[Passage to read — start]
Since the formation of ABTC in 2010 those who do not want to be involved have made much of the lack of legislation to regulate animal trainers and behaviourists as their reason for not engaging. It is true that successive governments have not had the appetite to introduce such legislation but each has encouraged voluntary self-regulation of the sector and the only such body referenced by Defra is ABTC.
Clearly, given the number of organisations that still resist coming under the ABTC umbrella and meeting their standards, there is still work remaining to establish comprehensive regulation but the next step is now on the horizon.
As far back as 2004 the RCVS has called for the regulation of para-professionals and since then they have been looking at ways to facilitate that. In 2007 VetNet LLN was created to support progression from vocational areas into veterinary and animal related professions. A more specific project within VetNet LLN aimed at examining the potential for such regulation amongst trainers and behaviourists gave rise to a working party from the sector in 2009, this working party subsequently transformed into the ABTC the following year.
In 2016 the RCVS created the Exemption Orders and Associates Working Party to review the activities of certain allied professions. They have created a set of principles on which the inclusion of additional exemption orders to the Veterinary Surgeons Act should be based and have subsequently created a set of recommendations for revising the existing exemption orders, creating new ones and removing defunct orders. They also created two models of ‘association’ with the Royal College to allow allied professionals to come under their regulatory umbrella under the remit of its Royal Charter, as is currently the case with veterinary nurses. Initially the focus was on Farriers and Dentistry but that has now expanded into the Manipulative Therapies and crucially, Training and Behaviour.
With roots in VetNetLLN and having long since enjoyed the support of the veterinary profession, ABTC has now had a very positive meeting with the Working Party to discuss formal association with the Royal College under these plans. The exact mechanism of such accreditation is currently being finalised and the process should be available to start early in 2019.
Once this level of formal association with the RCVS has been established there will be clear water between those regulated by ABTC and those who choose to operate under a less formal status. It is expected to further influence government recognition and could also have implications for the insurance industry.
[Passage to read — finish]
[Data excerpts — start]
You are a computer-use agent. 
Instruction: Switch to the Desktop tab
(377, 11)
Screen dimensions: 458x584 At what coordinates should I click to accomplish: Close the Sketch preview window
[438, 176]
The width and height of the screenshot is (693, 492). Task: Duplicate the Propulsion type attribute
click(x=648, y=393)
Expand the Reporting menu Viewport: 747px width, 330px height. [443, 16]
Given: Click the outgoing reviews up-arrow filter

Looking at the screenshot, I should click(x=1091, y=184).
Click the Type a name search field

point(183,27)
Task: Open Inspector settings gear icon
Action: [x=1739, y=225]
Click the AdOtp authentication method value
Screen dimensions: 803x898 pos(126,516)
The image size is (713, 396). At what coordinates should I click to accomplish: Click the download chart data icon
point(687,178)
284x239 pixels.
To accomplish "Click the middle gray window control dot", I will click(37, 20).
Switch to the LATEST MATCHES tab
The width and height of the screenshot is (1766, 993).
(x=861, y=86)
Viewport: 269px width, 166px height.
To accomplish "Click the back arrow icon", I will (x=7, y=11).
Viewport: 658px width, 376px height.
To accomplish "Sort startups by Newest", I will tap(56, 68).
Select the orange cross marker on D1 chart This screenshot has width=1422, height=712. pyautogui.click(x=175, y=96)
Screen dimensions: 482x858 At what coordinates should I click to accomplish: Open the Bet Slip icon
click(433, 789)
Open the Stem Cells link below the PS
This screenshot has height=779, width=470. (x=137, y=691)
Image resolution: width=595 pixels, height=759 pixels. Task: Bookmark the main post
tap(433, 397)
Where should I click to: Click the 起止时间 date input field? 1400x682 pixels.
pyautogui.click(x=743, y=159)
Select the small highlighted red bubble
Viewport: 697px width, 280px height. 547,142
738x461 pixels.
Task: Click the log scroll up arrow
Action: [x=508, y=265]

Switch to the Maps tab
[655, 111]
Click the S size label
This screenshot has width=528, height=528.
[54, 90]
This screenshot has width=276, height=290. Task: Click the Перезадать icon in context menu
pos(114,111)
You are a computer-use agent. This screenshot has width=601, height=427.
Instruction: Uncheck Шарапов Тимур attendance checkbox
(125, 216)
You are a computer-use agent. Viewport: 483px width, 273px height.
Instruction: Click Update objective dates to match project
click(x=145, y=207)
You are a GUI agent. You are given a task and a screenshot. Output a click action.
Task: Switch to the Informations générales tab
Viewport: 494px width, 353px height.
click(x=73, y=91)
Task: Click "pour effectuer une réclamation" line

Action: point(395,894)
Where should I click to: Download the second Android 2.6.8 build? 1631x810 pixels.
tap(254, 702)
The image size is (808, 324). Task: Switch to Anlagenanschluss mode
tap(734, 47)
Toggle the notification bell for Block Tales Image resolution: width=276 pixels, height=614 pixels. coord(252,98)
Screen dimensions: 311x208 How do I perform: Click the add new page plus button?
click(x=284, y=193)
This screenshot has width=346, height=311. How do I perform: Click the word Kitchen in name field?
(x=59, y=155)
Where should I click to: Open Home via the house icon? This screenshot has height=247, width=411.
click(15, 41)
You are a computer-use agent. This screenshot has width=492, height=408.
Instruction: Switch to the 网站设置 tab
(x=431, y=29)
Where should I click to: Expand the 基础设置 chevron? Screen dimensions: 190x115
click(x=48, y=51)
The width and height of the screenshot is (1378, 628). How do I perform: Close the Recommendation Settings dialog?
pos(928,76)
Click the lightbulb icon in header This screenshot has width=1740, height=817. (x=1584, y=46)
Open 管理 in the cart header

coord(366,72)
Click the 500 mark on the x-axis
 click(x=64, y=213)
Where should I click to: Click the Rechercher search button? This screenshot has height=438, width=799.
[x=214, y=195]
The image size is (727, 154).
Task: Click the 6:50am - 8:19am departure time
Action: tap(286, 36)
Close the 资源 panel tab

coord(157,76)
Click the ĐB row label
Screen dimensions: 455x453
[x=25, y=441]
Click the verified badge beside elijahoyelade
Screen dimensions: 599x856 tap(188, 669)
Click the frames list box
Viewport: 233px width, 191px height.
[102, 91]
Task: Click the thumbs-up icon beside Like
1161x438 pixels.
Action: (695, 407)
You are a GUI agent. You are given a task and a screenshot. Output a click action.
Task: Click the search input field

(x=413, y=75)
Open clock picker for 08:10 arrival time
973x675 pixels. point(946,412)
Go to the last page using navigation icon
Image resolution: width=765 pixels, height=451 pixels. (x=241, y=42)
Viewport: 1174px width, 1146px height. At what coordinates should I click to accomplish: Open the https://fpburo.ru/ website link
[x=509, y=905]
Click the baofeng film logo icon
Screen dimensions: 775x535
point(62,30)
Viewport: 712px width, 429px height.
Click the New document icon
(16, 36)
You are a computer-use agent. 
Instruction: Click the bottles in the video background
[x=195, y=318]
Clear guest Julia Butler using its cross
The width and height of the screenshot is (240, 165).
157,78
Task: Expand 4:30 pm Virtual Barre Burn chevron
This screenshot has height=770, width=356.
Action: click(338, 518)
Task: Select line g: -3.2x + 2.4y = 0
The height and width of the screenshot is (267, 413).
[Data excerpts — finish]
### Exercise instructions:
[A] In what year did the RCVS create the Exemption Orders and Associates Working Party, according to the passage on ABTC regulation?
[B] Translate this sentence from the passage on ABTC regulation into Spanish: "In 2007 VetNet LLN was created to support progression from vocational areas into veterinary and animal related professions."
[C] Write out the part of the passage on ABTC regulation that opens with the words containing "With roots in" and closes with "early in 2019.".
Use only the passage on ABTC regulation as your source.

### Answers in order:
[A] The RCVS created it in 2016.

[B] En 2007 se creó VetNet LLN para apoyar la progresión desde áreas vocacionales hacia profesiones veterinarias y relacionadas con los animales.

[C]
With roots in VetNetLLN and having long since enjoyed the support of the veterinary profession, ABTC has now had a very positive meeting with the Working Party to discuss formal association with the Royal College under these plans. The exact mechanism of such accreditation is currently being finalised and the process should be available to start early in 2019.